We could also have implict anchors at the start of each paragraph following a verse. Thus GEN 3.1 1 is the start of the paragraph after the paragraph containing GEN 3.1.

As I say, just a proposal.

davidg-sil commented 4 years ago

Proposal 2 (markup).

USFM3 allows \foo|attributes\* type 'milestones' (as well as \foo-s\* and \foo-e\* start and end 'milestones' for defining a range) All milestones are allowed an id= attribute, and apparently all character styles are allowed to be 'subverted' into milestones. It therefore seems unlikely that anchors are likely to get support in USFM, or if they are supported, they will become a milestone-type.

As we are planning to implement attribute support, and (attribute-free) milestones are almost working (expect a push in next day or two), I suggest that where we NEED anchors, we use milestone-format. e.g. \za|id=anchorid\*

Caveat.

The use of anchors in the USFM ruins the point of piclists.
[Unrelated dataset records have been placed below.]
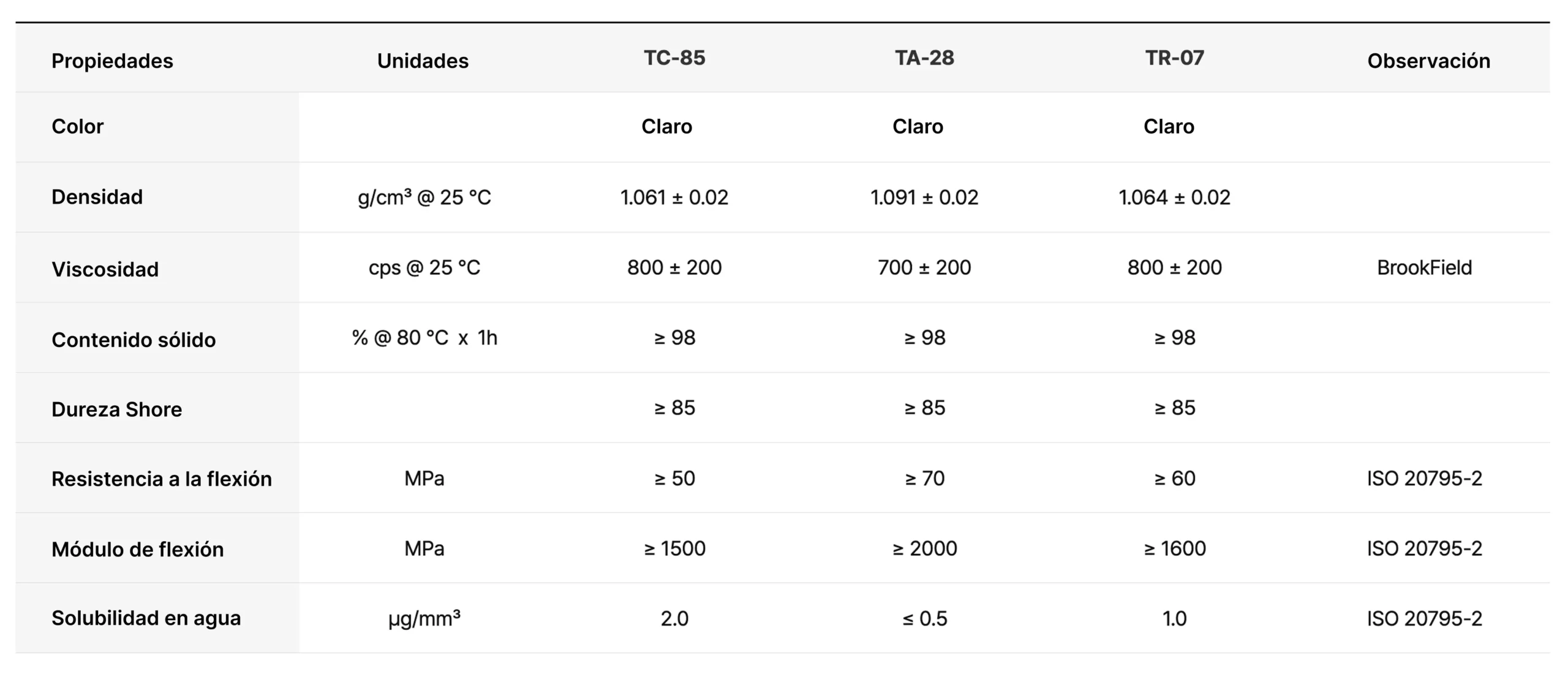This screenshot has width=1568, height=680.
Task: Select the g/cm³ @ 25 °C unit cell
Action: click(x=424, y=197)
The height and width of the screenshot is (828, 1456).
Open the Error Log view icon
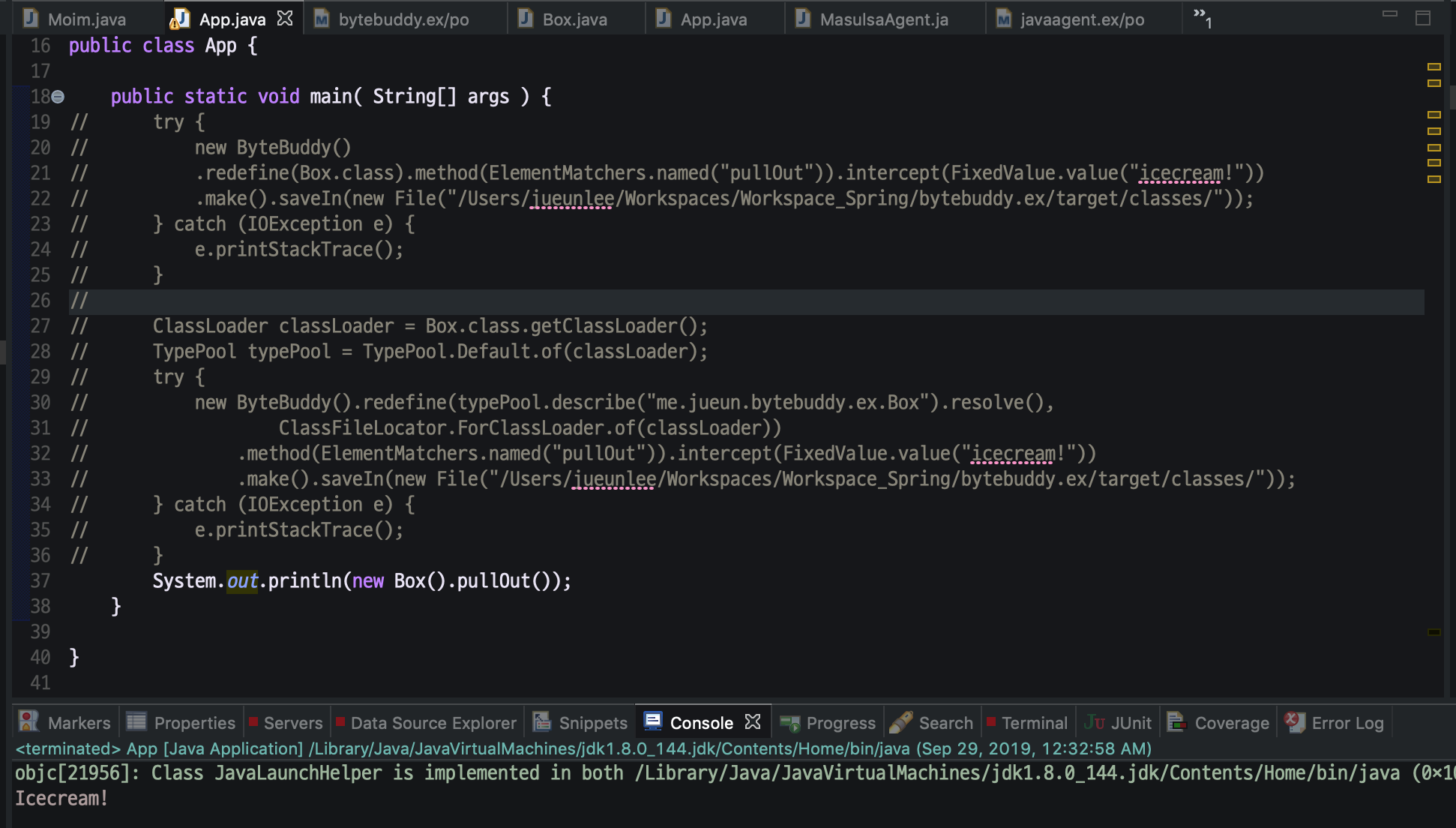pyautogui.click(x=1294, y=722)
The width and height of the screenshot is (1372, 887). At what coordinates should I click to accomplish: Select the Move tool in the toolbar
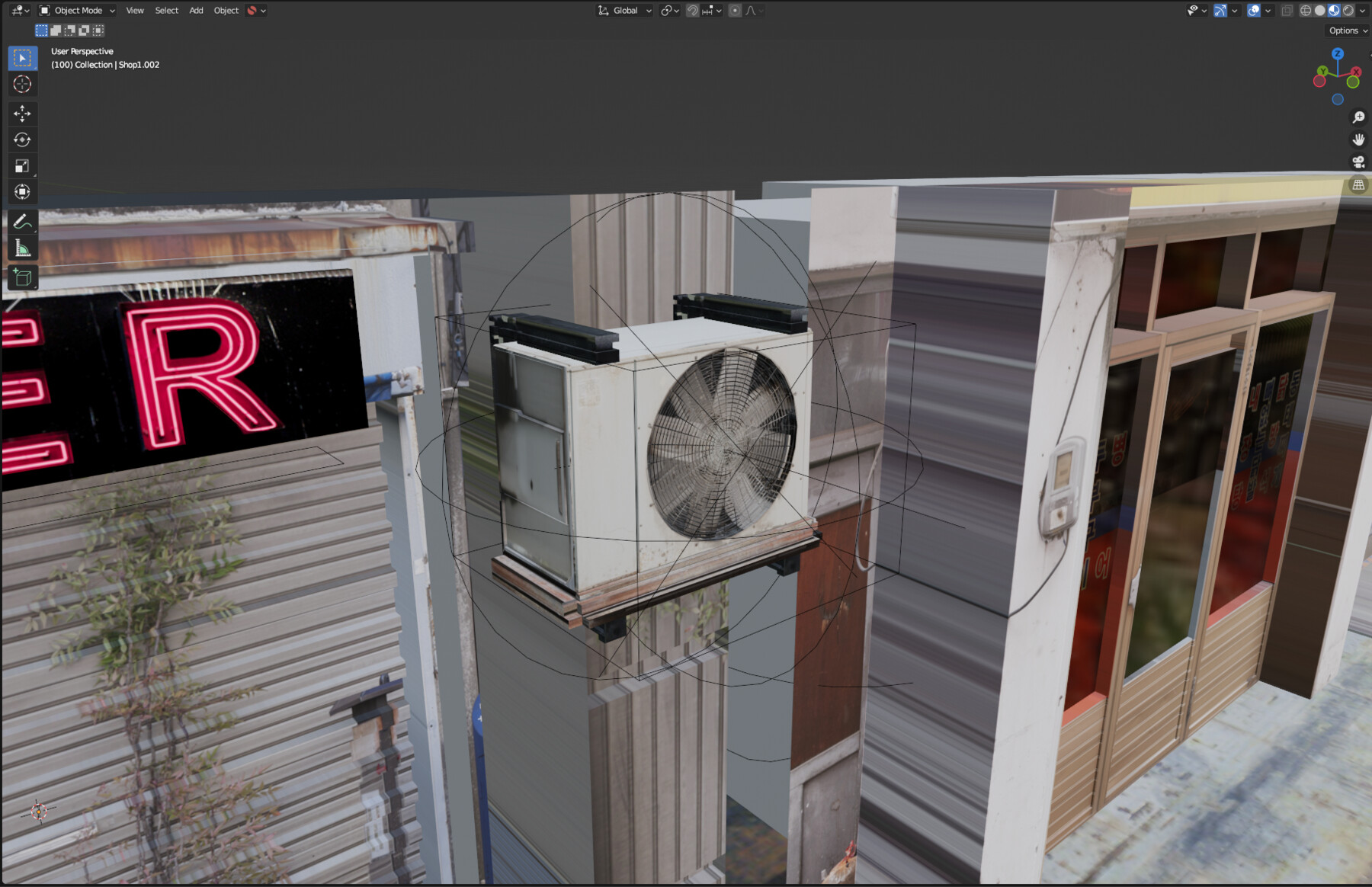[x=22, y=113]
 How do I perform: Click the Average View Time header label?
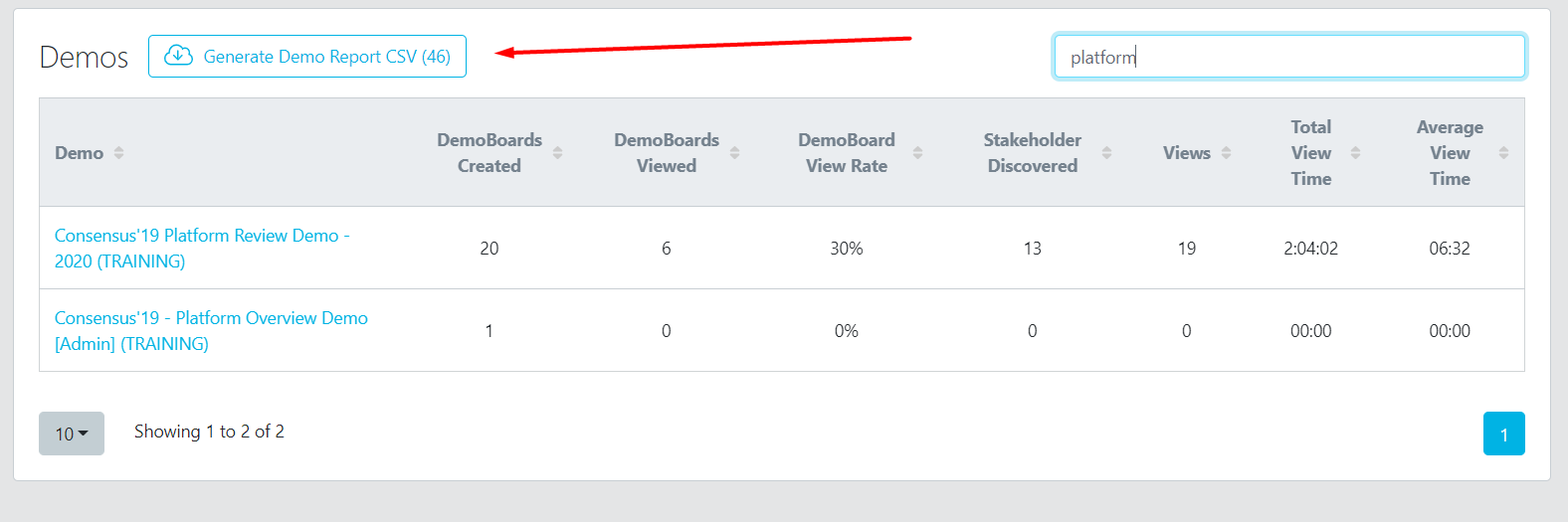(1450, 152)
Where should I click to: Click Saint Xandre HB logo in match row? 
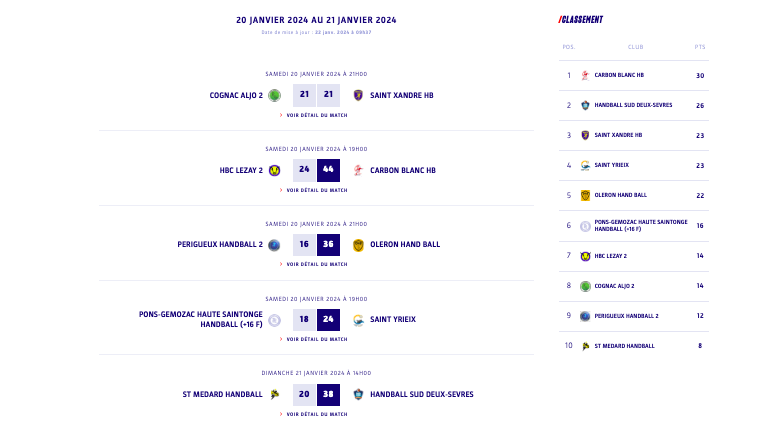pos(358,95)
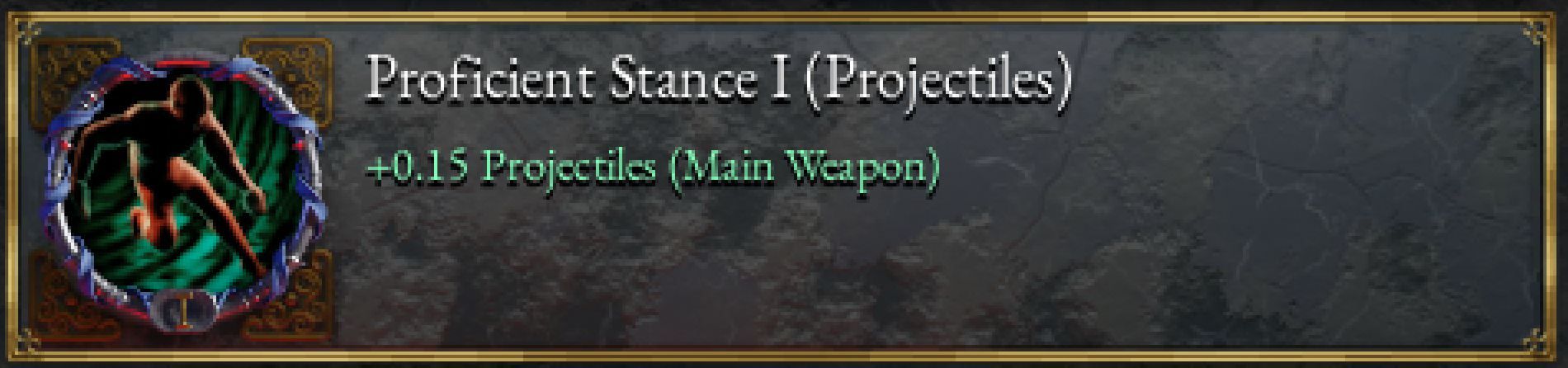Click the top-right corner flourish of the panel frame
Screen dimensions: 1568x368
click(x=1538, y=31)
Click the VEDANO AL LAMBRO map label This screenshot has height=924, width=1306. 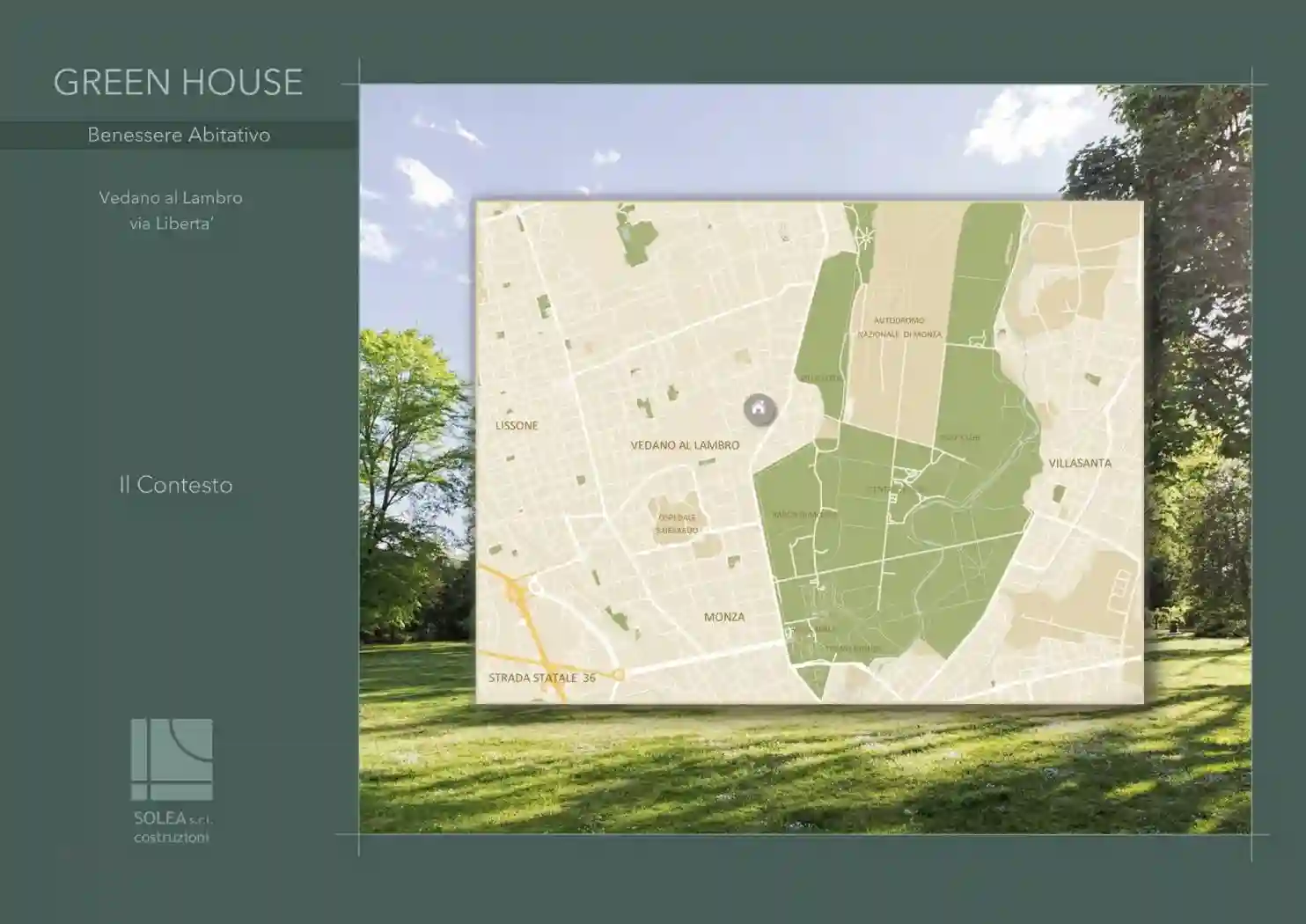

I don't support anchors for biblical text where we have natural chapter.verse anchors. The reason for suggesting it seems to be to overcome a difficulty in keeping track of piclist entries within the python code. I therefore propose the following.

davidg-sil commented 4 years ago

Proposal 3 (internal id)

Since the (main) issue as far as I understand it, is for ptxprint python code to have a unique id for each enty that its editing, so that it can keep track of things (very reasonable need!), let there be a unique x-id="sfmJOH12.34a" code that references where the original entry came from (in case the user changes that) i.e. ones that come originally from SFM get a prefix of SFM, ones that got added manually get a different ID. This reference would be copied verbatim anywhere that the piclist is written out. It could of course also include a timestamp (minutes past 2020-01-01 midnight?) that could allow a 'another project updated this image, do you want those changes here too?' type dialogue. Options: Synchronise / leave it alone / "break link so this is a new image"

markpenny commented 3 years ago

Thanks to some skillful work by @mhosken this is now possible. Refer to #309 to see an example. Should be available in 1.4.1 within the next day or two.